**TASK DIRECTIONS**
In the records below, find the line with "Viewport: 628px width, 607px height." and repeat it and every line after it, exactly, without any pictures.

(DATA UNDER STUDY begins)

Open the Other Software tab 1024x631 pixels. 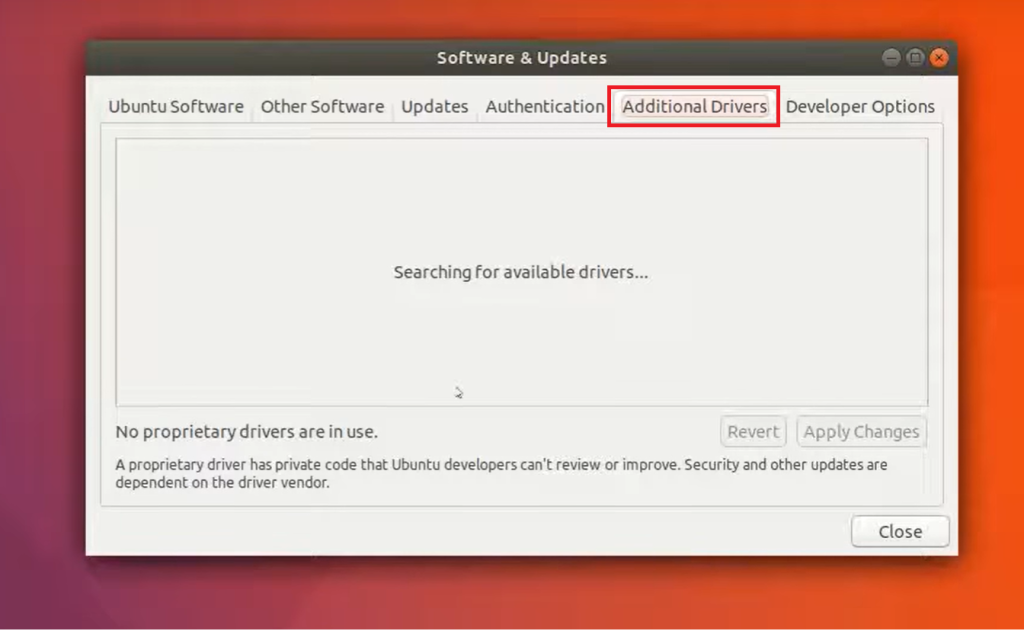[322, 106]

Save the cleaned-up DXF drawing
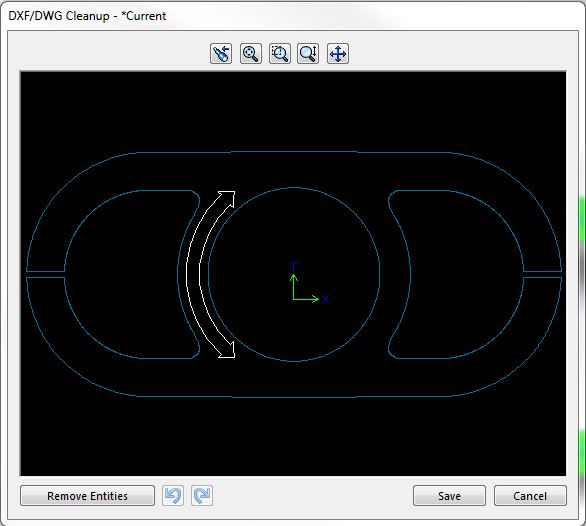pyautogui.click(x=449, y=496)
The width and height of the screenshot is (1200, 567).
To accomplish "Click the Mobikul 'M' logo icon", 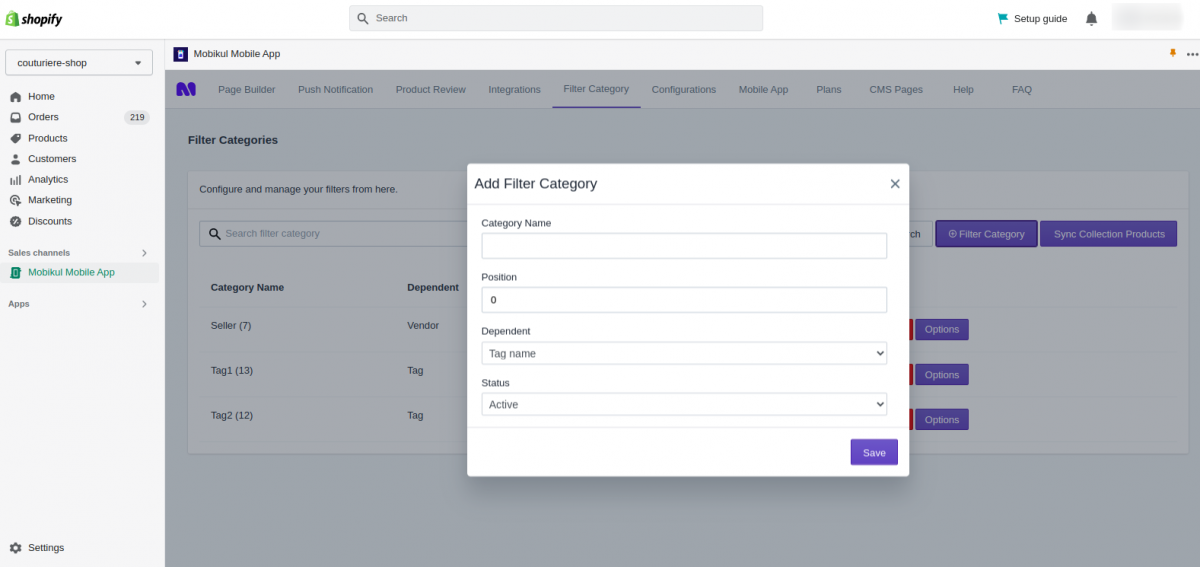I will [x=186, y=89].
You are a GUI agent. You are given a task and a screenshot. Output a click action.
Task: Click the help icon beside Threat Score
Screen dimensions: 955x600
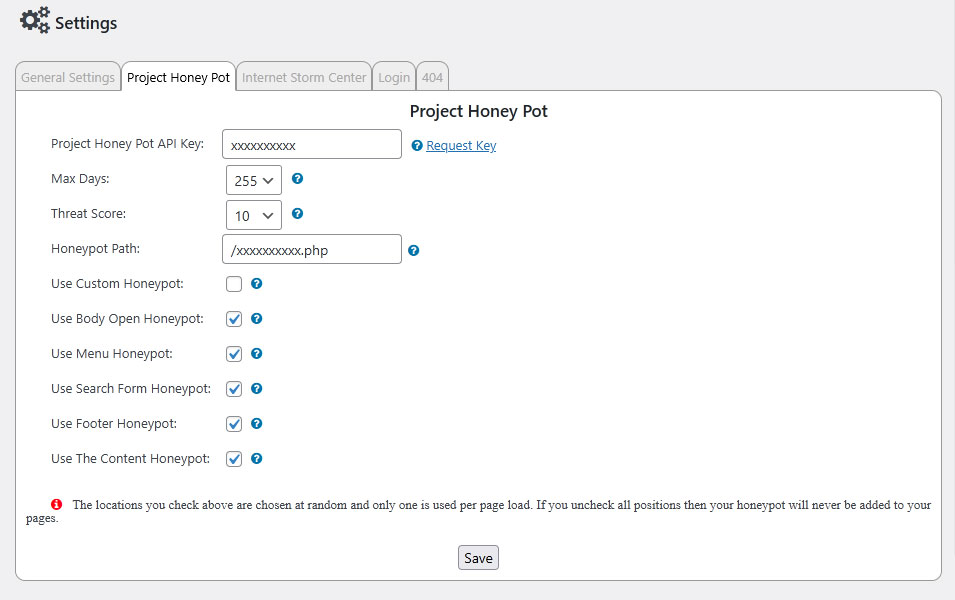[x=297, y=214]
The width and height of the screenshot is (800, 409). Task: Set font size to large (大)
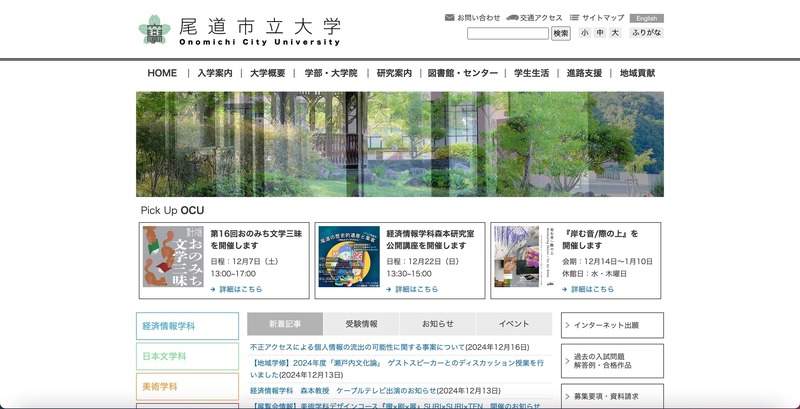[x=615, y=33]
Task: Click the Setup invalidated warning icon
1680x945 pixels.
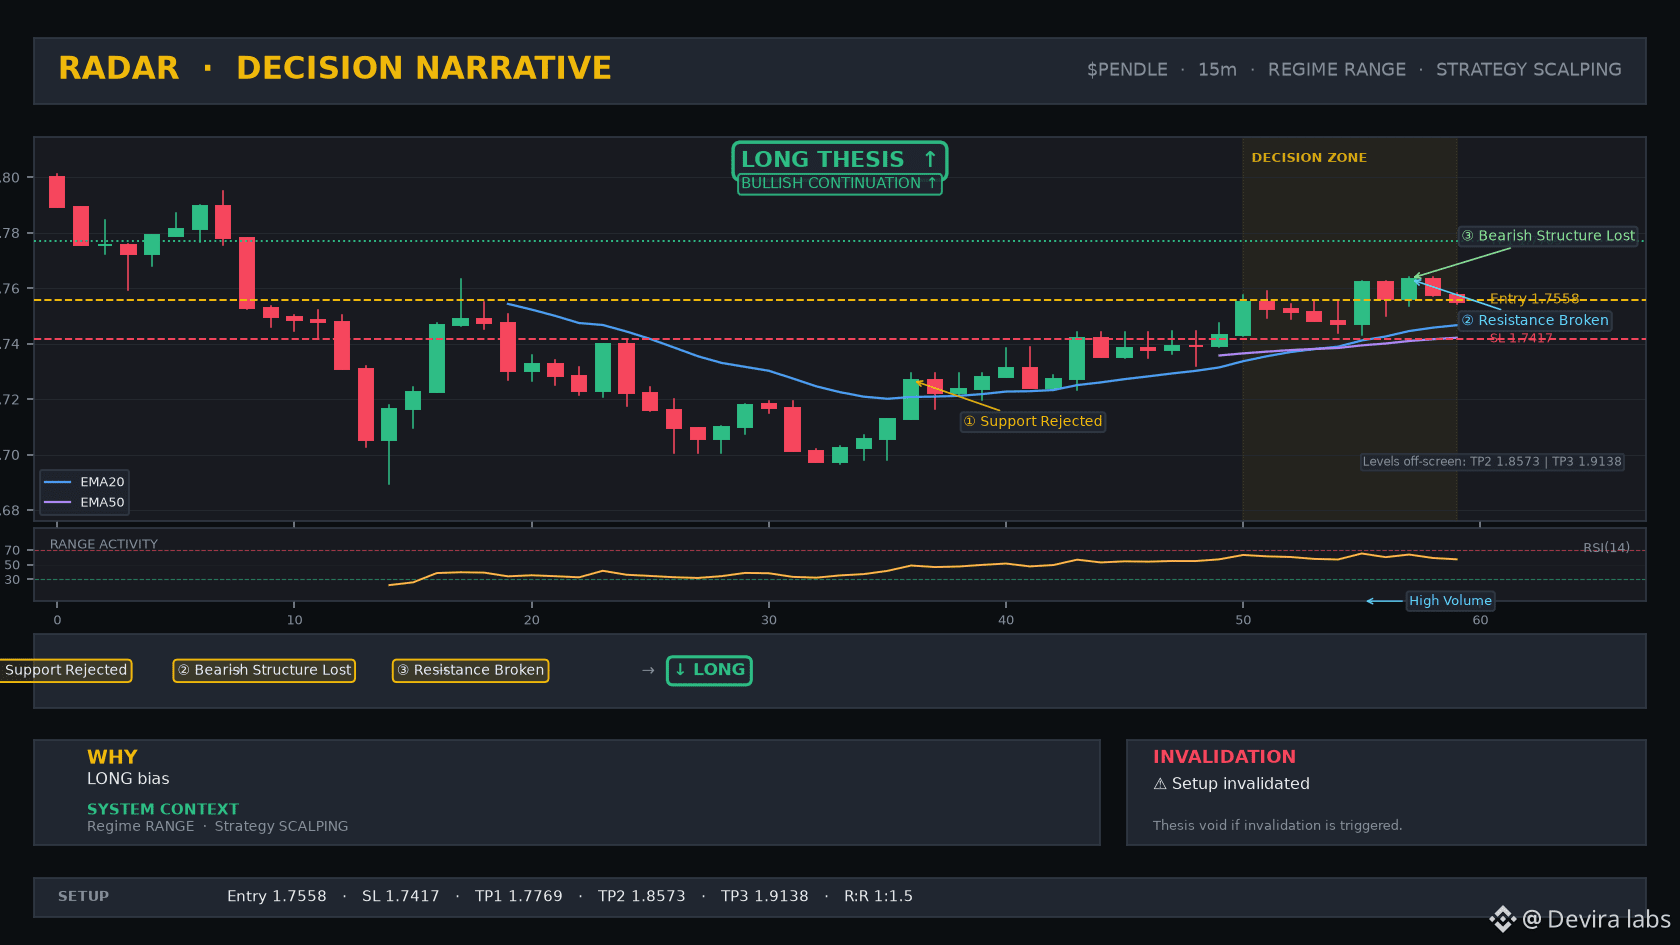Action: 1160,784
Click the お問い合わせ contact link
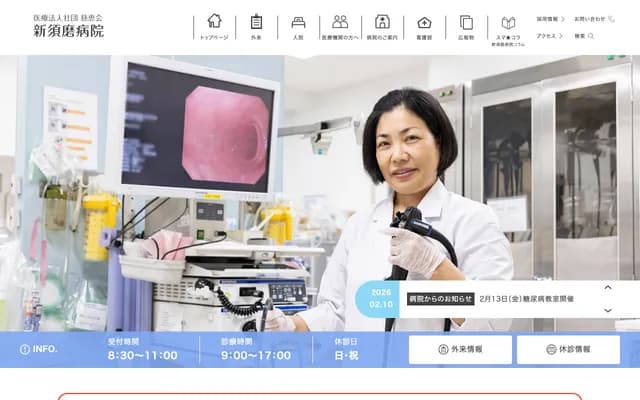The image size is (640, 400). (590, 19)
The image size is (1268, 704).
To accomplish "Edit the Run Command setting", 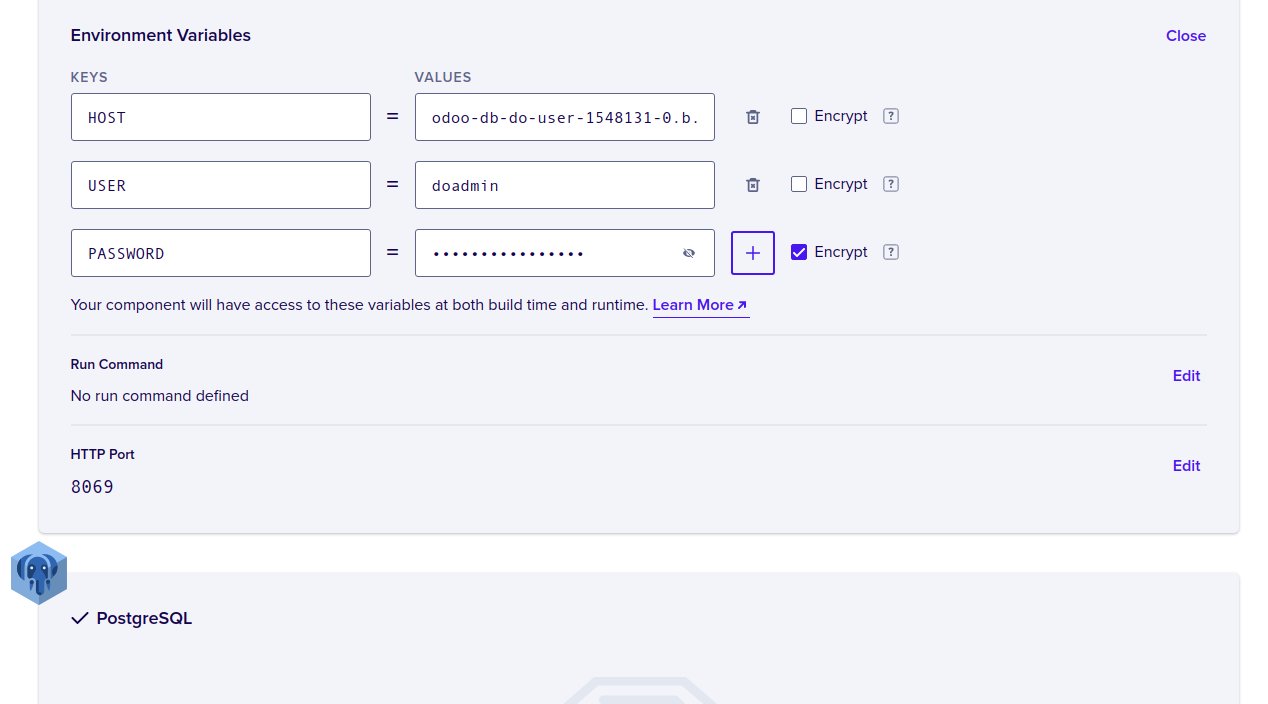I will pos(1186,376).
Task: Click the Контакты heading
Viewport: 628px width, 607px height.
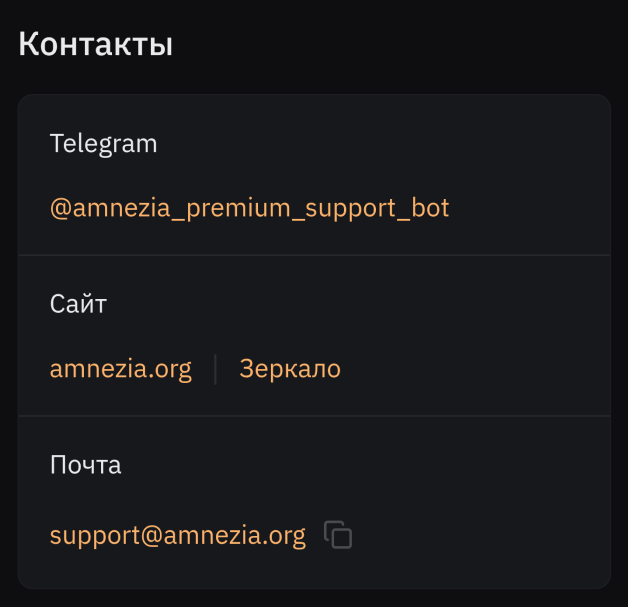Action: [96, 45]
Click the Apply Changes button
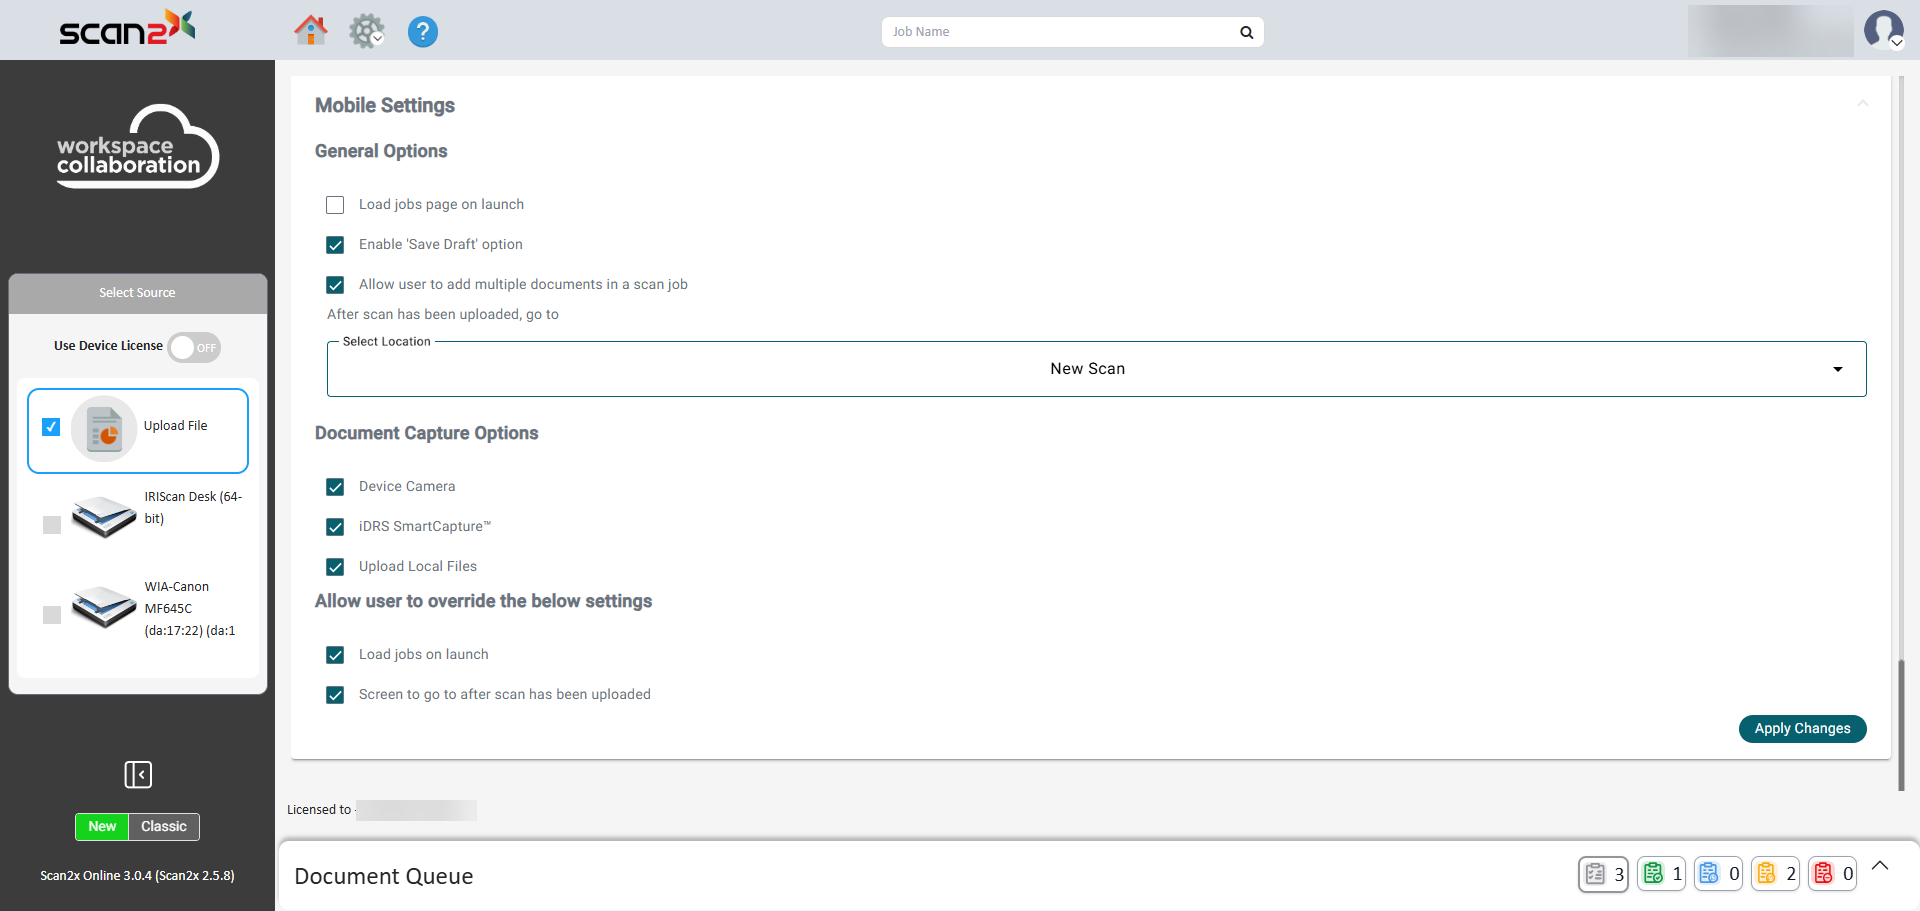The width and height of the screenshot is (1920, 911). (1802, 729)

(DATA UNDER STUDY ends)

**OUTPUT OF THE EXERCISE**
Viewport: 628px width, 607px height.
Action: [96, 45]
Click the Apply Changes button
The width and height of the screenshot is (1920, 911). (1802, 729)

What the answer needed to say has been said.